** Exercise brief **
Set down exactly, from the records below, the line with "Task: Expand the Add file dropdown" through the line with "Click the wishlist", and nothing else.

(Stored items)
######
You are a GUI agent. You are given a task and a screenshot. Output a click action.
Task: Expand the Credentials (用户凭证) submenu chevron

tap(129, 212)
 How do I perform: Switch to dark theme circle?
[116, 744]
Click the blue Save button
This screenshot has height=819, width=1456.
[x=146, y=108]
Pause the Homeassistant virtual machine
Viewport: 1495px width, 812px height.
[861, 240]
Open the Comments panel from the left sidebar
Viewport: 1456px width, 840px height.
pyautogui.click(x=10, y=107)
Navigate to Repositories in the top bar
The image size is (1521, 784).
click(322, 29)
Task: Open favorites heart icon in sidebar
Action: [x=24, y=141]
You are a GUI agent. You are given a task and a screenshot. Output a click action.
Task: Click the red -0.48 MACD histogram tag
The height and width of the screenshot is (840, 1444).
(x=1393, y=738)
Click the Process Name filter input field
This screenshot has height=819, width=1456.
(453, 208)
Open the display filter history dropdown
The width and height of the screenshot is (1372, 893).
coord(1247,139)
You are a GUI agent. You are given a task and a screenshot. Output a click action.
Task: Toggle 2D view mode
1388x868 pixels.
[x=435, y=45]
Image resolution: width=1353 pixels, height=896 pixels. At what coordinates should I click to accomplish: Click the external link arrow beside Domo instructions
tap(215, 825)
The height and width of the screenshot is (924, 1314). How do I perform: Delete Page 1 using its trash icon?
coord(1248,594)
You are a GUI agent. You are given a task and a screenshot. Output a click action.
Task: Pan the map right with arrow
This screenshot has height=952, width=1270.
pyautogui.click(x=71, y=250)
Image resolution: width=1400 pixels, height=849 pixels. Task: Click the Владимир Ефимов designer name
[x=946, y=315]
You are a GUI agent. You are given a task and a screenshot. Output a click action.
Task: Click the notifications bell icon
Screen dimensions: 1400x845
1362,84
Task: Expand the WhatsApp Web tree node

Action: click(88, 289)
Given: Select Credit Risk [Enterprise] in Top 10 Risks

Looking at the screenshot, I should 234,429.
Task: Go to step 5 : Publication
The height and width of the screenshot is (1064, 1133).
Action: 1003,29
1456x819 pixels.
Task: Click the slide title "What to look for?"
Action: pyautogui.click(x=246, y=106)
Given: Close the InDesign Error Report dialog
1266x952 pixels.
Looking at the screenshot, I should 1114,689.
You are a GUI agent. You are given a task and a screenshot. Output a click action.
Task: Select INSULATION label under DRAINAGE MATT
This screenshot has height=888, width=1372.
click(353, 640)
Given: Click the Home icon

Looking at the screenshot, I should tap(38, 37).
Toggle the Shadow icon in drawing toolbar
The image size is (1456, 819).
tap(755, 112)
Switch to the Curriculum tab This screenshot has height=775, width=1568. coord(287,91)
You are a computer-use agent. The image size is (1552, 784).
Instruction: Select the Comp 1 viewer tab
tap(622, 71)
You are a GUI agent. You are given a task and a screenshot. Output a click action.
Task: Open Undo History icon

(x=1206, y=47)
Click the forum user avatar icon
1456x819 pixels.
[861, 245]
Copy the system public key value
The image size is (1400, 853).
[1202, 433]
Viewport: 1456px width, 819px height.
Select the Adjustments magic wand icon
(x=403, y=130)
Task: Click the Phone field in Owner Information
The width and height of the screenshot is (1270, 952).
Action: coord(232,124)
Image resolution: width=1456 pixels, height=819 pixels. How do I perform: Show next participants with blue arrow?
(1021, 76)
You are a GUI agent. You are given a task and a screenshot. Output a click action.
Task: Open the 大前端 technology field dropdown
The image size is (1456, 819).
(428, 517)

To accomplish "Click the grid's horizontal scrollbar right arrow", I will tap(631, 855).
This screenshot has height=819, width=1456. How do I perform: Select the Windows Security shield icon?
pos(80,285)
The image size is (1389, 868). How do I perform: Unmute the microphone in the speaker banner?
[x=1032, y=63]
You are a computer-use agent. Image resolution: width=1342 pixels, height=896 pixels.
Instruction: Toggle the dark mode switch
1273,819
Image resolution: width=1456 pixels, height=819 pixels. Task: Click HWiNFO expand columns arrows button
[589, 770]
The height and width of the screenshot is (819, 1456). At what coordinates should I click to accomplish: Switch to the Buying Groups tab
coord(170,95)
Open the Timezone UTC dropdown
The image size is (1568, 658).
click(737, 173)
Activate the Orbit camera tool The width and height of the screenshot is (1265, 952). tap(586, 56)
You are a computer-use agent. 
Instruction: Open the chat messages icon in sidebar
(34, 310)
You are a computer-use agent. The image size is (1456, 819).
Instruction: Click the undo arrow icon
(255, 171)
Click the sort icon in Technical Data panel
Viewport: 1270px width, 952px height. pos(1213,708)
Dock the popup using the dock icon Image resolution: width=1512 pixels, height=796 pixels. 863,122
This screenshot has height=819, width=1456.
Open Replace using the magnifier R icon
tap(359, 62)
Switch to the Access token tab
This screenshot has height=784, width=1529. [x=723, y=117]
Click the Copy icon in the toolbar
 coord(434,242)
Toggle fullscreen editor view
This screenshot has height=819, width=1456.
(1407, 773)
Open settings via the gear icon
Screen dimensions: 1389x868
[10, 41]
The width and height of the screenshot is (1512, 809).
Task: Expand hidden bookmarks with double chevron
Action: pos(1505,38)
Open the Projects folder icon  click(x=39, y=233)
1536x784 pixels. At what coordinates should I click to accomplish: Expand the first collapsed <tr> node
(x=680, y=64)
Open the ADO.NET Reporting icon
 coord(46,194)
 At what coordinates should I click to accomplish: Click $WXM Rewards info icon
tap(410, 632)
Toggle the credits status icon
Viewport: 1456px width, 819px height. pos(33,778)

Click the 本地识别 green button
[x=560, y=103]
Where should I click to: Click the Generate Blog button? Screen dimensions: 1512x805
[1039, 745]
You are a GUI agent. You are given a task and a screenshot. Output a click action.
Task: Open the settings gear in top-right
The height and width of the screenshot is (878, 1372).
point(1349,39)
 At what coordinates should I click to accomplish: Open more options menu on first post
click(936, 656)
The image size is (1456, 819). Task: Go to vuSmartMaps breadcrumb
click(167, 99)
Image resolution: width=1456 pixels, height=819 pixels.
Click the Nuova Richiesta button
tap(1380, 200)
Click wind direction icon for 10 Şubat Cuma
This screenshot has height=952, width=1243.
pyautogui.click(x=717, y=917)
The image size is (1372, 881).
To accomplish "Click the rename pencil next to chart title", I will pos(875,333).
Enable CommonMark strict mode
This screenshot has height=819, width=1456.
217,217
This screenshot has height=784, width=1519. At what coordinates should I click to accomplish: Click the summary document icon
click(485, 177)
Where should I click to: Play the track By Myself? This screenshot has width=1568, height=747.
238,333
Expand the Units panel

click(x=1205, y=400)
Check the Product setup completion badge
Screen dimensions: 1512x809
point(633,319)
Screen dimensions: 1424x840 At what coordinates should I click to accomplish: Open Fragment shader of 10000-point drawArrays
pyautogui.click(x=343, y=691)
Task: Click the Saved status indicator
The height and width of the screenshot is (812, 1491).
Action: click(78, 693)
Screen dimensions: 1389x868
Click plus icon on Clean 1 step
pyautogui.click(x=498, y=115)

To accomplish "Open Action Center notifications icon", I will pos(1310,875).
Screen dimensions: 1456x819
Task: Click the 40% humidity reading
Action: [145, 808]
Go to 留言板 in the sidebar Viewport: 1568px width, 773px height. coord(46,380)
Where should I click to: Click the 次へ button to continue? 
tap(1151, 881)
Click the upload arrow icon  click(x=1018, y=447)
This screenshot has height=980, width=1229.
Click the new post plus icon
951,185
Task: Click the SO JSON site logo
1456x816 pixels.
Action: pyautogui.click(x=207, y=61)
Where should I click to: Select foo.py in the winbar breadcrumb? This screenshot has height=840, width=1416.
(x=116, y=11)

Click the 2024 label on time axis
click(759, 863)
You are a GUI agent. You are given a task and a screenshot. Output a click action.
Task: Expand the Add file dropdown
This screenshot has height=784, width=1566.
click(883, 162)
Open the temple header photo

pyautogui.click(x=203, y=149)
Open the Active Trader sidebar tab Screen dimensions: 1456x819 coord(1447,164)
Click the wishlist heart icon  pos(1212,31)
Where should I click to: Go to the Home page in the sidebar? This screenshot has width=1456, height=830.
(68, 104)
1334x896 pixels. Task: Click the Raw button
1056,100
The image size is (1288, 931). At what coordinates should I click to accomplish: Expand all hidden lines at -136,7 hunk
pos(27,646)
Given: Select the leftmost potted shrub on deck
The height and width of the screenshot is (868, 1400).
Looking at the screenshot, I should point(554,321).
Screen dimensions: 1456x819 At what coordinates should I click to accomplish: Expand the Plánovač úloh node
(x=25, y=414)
######
** Answer to this problem **
Task: Expand the Add file dropdown
This screenshot has height=784, width=1566.
click(883, 162)
Open the temple header photo

pyautogui.click(x=203, y=149)
Open the Active Trader sidebar tab Screen dimensions: 1456x819 coord(1447,164)
Click the wishlist heart icon  pos(1212,31)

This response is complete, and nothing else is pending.